While the addition of aluminum offers important benefits, it is important not to further increase the aluminum content of the coatings (which are of a cubic crystal structure type) beyond a certain point because this would result in the formation of a hexagonal phase, which is unsuitable for chip-removing operations. The high energy of the arc process compared with that of the sputtering process offers the advantage of permitting higher aluminum contents without allowing this undesirable phase transition to occur.
The high aluminum content in the AlTiN-Saturn coatings provides additional benefits by imparting good electrical and thermal insulating properties. The latter thus serves the purpose of protecting the tools against excessive heating during use. For example, the AlTiN-Saturn coatings can withstand operating temperatures to 900 C (1650 F).

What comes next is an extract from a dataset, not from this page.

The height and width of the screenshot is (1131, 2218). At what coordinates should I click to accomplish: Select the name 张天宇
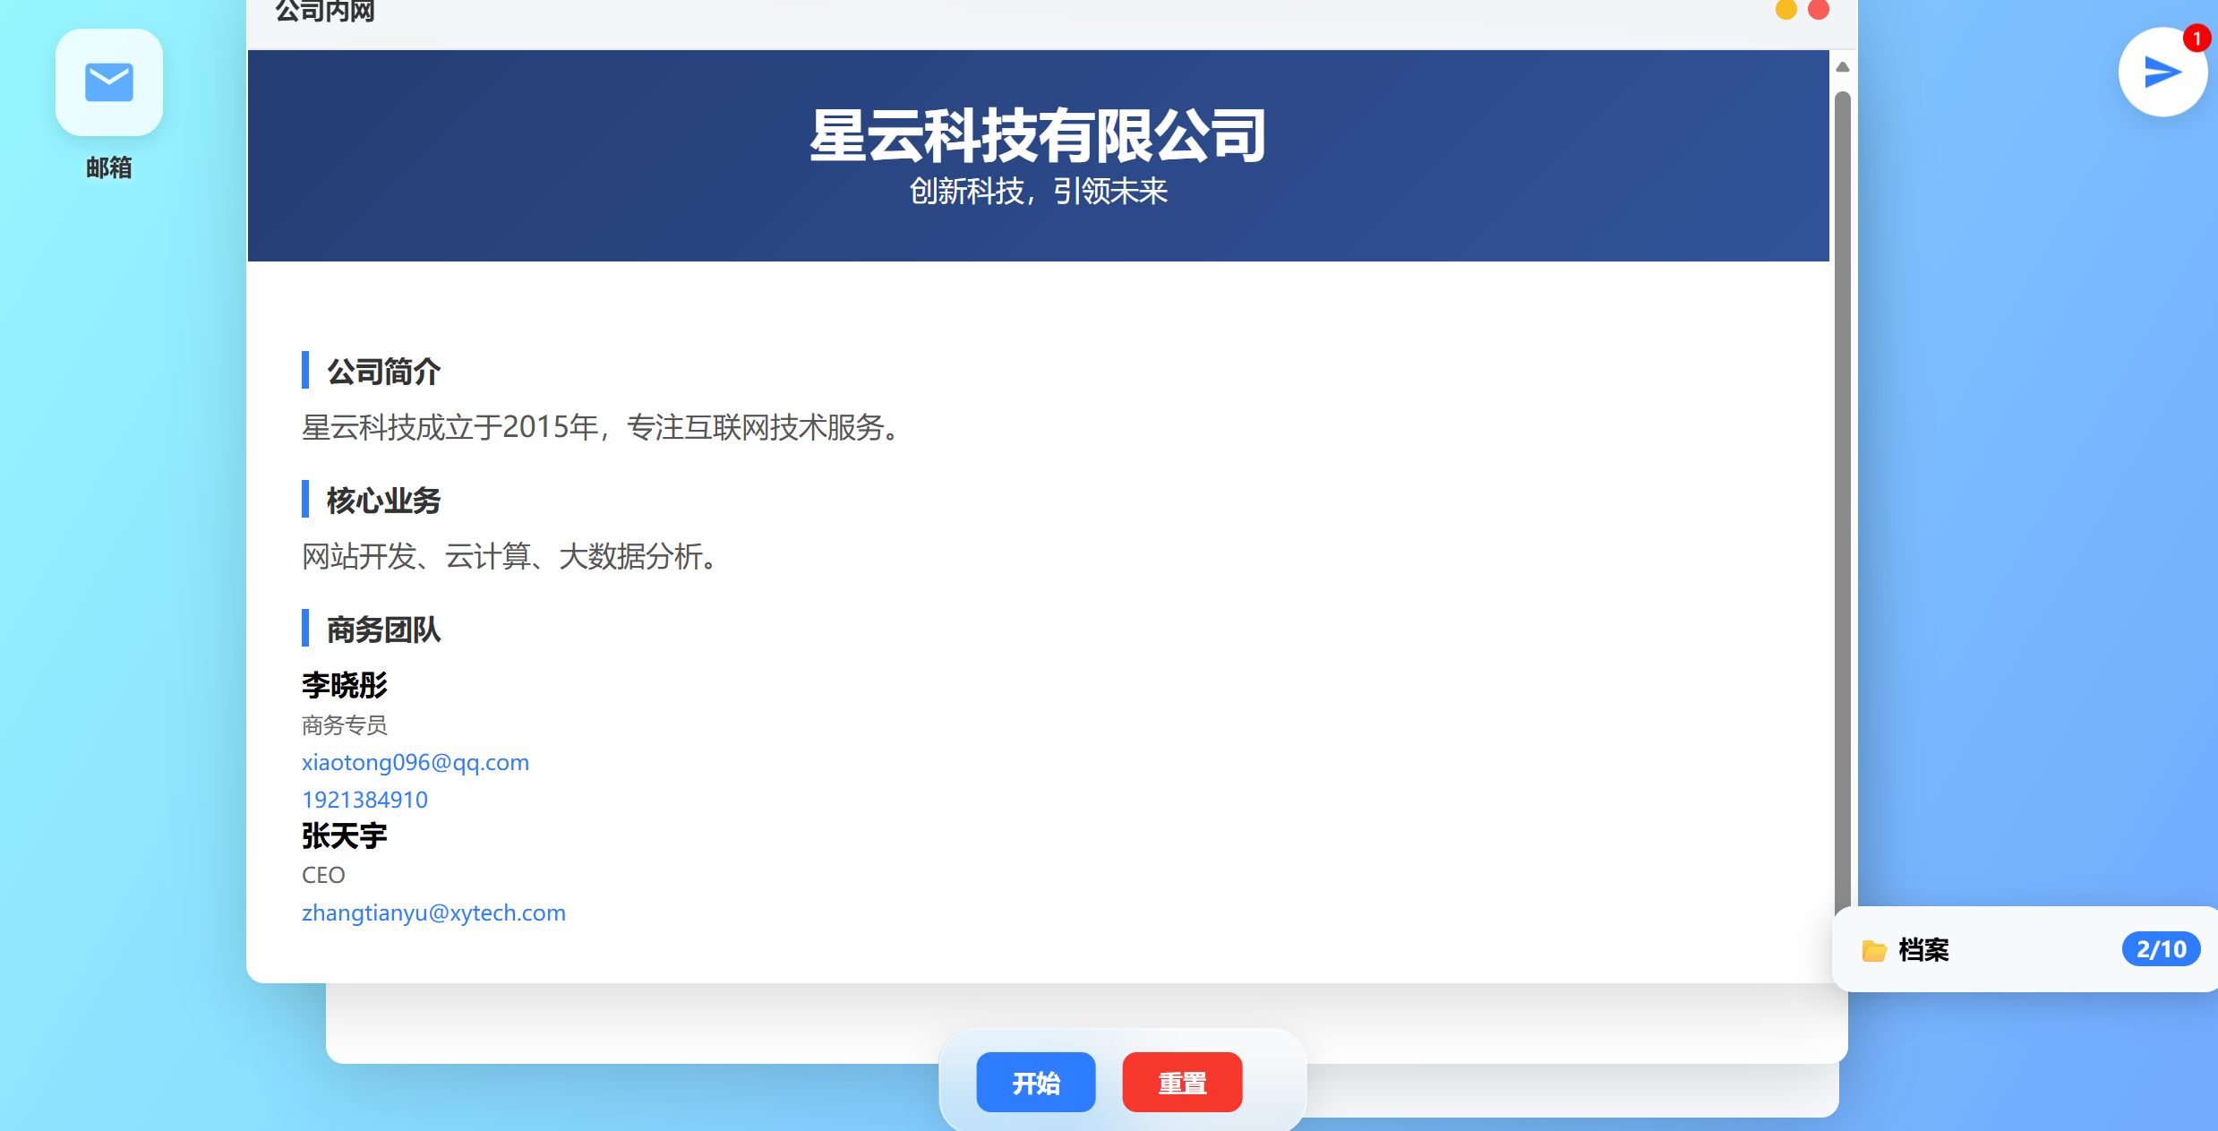(345, 835)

An additional important property of the AlTiN-Saturn coatings is their nanocrystalline structure (Fig. 1). Optimizing the process parameters of the arc process makes it possible to achieve a very high degree of hardness of the coatings together with a high degree of fracture toughness. With materials such as steel and cemented carbide, grain refinement offers a good method of increasing strength, which at the same time also increases the toughness of the material. This effect also is used to advantage in the AlTiN-Saturn coatings; the coatings are deposited in a nanocrystalline globular morphology in contrast to the otherwise common columnar, rough crystalline morphology of PVD coatings. This is made possible due to the high energy of the arc process without needing to add either expensive grain refining alloying elements or increasing the aluminum content up to the point where undesirable, but fine, crystalline hexagonal phases are formed. In addition, the dense nanocrystalline structure prevents inward diffusion of oxygen, thereby significantly increasing high-temperature oxidation resistance.
In addition to the high energy of the arc process, a plasma etching process run immediately before PVD deposition is responsible for the excellent adhesive properties of the AlTiN-Saturn coatings. This proprietary, patented MetaPlas Ionon process, known as arc enhanced glow discharge (AEGD), is extremely effective.
During dry cutting of cold-work tool steel 1.2379 (D2 high-carbon, high-chromium cold-work tool steel) and hot-work tool steel 1.2344 (H13 hot-work tool steel) using carbide ball nose end mills, wear at the cutting edges of tools coated with AlTiN-Saturn is far below the wear levels of competitive TiAlN coatings (Fig. 2). Further, typical applications in which AlTiN-Saturn coatings offer clear advantages are cutting of tempered steel, stainless steel, higher strength precipitation hardening ferritic-pearlitic steel, gray cast iron, Inconel (Ni-base alloy) and titanium alloys. Today, AlTiN-Saturn coatings are applied to all commonly used carbide and high-speed steel shaft tools as well as indexable inserts.